Sources must implement a simple interface:

type Source interface {
	Setup(config map[string]string, recordsch chan []byte) error
	Start() error
	Shutdown() error
	Receive(msg fbcontext.Message) error
}

There are a couple of additional methods (Init, AcceptsMessage) in the Source interface that are omitted from this doc; most custom sources will satisfy the requirement for those methods by embedding the type fbcontext.ContextAware to get a default implementation of messaging support and access to firebolt methods.

The Setup() method is passed a map of all params that are defined for this node in your config file, and the channel onto which your source should produce event data. It should not produce any messages onto the channel until Start() is called.

Start() should initiate your source emitting messages onto recordschan. Firebolt will supervise and restart your source on failure, which is detected as any return from Start(). For this reason your source should not return from Start() as long as it is functioning properly, and should only return during system shutdown or because it has encountered an internal failure.
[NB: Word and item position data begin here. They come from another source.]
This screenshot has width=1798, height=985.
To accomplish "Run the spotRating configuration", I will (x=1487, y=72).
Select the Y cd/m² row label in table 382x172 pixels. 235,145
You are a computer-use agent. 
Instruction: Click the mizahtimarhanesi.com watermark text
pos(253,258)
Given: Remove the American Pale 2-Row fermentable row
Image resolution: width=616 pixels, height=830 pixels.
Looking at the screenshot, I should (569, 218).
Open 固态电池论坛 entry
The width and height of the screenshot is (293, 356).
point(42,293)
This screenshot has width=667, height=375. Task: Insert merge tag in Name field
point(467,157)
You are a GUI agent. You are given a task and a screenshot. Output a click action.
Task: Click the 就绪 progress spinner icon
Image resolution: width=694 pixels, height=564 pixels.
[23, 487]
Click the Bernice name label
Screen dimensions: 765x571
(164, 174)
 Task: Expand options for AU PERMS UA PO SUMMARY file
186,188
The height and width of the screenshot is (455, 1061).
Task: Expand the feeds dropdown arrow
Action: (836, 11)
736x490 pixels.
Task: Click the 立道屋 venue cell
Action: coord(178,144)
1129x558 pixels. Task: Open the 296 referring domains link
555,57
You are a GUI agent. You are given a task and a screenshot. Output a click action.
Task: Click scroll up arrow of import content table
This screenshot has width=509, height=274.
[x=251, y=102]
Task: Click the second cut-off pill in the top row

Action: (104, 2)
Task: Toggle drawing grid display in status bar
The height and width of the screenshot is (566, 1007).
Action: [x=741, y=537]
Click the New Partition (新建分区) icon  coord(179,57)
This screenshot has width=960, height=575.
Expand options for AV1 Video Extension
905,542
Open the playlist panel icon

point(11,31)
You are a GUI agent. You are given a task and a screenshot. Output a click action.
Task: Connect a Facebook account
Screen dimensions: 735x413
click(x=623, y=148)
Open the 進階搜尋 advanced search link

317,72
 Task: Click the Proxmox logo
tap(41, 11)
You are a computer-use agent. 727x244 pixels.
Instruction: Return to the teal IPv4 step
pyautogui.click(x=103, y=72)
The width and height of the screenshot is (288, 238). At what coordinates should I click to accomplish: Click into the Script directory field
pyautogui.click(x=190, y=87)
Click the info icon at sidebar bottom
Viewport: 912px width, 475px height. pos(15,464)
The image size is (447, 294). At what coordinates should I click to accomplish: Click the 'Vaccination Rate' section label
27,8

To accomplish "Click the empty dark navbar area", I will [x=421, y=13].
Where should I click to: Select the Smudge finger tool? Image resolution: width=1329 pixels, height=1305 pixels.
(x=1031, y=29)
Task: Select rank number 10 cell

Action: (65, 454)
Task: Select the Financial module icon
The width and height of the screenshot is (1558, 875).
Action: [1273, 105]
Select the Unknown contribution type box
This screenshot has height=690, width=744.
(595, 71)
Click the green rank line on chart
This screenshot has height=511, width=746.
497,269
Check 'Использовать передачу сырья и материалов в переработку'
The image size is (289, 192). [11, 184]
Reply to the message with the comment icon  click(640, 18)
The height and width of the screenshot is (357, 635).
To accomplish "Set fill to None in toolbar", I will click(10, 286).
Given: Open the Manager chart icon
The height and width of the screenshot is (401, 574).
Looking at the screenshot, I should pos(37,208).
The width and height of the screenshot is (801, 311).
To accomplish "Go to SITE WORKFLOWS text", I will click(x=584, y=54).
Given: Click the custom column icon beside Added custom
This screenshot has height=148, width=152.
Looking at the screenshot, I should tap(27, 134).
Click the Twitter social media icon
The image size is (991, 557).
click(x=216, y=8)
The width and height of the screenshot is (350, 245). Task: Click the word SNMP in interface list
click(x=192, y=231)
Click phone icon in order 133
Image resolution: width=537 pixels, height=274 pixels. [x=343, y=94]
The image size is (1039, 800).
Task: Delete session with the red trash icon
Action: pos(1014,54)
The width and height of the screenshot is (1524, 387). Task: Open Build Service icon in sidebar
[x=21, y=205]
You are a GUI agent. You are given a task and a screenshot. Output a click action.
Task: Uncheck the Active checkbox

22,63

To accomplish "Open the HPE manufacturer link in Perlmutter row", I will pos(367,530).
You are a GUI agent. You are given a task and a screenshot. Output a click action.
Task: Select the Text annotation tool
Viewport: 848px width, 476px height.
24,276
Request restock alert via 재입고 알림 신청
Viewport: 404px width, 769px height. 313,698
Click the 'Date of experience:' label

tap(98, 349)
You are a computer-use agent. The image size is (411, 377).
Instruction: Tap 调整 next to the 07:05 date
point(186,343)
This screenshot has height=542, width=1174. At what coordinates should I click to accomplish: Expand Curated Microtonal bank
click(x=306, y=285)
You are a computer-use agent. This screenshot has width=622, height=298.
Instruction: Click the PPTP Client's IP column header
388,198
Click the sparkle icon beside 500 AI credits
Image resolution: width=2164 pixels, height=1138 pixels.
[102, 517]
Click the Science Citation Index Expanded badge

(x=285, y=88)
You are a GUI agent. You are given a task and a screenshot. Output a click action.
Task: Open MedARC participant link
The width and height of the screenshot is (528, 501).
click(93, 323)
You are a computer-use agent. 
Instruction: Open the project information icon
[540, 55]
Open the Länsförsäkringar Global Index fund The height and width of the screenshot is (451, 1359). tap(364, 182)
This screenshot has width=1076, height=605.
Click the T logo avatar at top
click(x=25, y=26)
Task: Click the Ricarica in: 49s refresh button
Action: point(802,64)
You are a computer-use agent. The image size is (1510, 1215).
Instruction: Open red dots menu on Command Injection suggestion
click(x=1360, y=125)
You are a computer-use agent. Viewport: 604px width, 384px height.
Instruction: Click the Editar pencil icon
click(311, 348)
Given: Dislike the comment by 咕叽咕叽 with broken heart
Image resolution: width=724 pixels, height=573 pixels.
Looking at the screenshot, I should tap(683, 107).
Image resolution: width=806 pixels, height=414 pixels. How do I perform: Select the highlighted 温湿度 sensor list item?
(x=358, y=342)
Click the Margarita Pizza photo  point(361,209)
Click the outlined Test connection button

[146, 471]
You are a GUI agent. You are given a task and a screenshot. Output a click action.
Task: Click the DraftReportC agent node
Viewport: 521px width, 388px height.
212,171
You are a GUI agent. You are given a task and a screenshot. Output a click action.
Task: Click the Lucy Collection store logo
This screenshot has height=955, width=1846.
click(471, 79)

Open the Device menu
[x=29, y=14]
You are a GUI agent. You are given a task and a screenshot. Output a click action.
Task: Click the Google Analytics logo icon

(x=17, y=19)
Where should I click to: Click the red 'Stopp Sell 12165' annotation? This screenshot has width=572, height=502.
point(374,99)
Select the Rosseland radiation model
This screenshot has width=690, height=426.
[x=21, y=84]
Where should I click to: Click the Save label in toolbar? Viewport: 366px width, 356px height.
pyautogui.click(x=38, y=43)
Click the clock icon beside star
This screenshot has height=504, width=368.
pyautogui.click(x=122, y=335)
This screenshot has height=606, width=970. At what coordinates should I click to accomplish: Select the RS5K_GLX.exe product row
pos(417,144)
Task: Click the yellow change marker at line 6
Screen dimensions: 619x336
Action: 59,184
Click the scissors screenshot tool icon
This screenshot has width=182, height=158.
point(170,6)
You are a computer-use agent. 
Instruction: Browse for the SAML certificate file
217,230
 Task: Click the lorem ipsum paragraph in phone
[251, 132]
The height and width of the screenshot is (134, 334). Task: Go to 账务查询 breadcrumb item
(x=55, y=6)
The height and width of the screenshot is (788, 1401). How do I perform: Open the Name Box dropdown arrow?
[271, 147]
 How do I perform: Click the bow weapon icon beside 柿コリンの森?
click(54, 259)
The Shutdown() method gives your node an opportunity to clean up any resources during system shutdown.

Receive(msg) is called when a message is received of a messageType that your source subscribes to. To subscribe to a messagetype, in your Setup() method you may call the Subscribe() method on your source, which was provided by embedding fbcontext.ContextAware.

Kafka Consumer

One built-in node.Source is provided named kafkaconsumer and based on the confluent-kafka-go & librdkafka kafka client.

This source wraps the confluent-kafka-go consumer, adding some offset management features that are helpful in recovering from outages without operator intervention.

By default most kafka consumer support using the stored offsets plus "earliest" (aka low watermark) and "latest" (aka highwatermark) as initial values; for real-world applications these options are often inadequate.

Use maxpartitionlag to reduce the initial lag behind latest for each partition if your application needs to resume processing realtime data promptly after an outage.

This means that the gap between the stored offsets and the new data would be lost; you can use the parallel recovery config values shown below to automatically run throttled "fill-in" recovery for those events.

Kafka Consumer Configuration

The available configuration parameters are demonstrated here:

source:                                
  name: kafkaconsumer
  params:
    brokers: kafka01:9092,kafka02:9092    # environment variables e.g. '${KAFKA_BROKERS}' are supported
    consumergroup: testapp                # the 'group.id' for your consumer group
    topic: logs-all                       # the kafka topic name to consume from
    buffersize: 1000                      # we use the `confluent-kafka-go` channel based consumer, this sets that channel's buffer size
    librdkafka.session.timeout.ms: 90000  # use the `librdkafka.` prefix to pass arbitrary config to librdkafka, which underlies `confluent-kafka-go`
    maxpartitionlag: 500                  # on startup when partitions are assigned, limit the initial lag behind the highwatermark for a partition to ensure that we "catch up" to realtime quickly
    parallelrecoveryenabled: true         # [default: false] when `maxpartitionlag` limits initial lag, start a parallel consumer to fill-in the window of data that would otherwise be lost
    parallelrecoverymaxrecords: 100000    # sets a limit on the total # of events *per partition* that will be recovered
    parallelrecoverymaxrate: 1500         # max rate in events/sec that parallel recovery will process *per instance* of your application, to avoid overwhelming downstream infrastructure

Developing Sources

To develop your own node.Source you need to implement the node.Source interface and register your new source before starting your application.

type Source interface {
	Setup(config map[string]string, eventschan chan []byte) error
	Start() error
	Shutdown() error
	Receive(msg fbcontext.Message) error
}

Your Setup() method will be called once after the instance of the source is constructed. It is passed config a map of the params associated with your source in the config file, and eventschan which is the channel that you should write events to. Save that channel in a struct and don't start writing to it until Start() is called.

When Start() is called it's time to start putting events on the eventschan; so if you wanted to run a TCP listener for example it would need to start accepting connections here. This method should not return because Firebolt considers that a sign that your source has failed, and the supervisor will recreate and restart your source when that happens.

If a signal like SIGINT or SIGHUP is received, Firebolt will start a shutdown sequence that includes calling Shutdown(). Cleanup any resources and return from the Start() call at this time to enable a clean shutdown.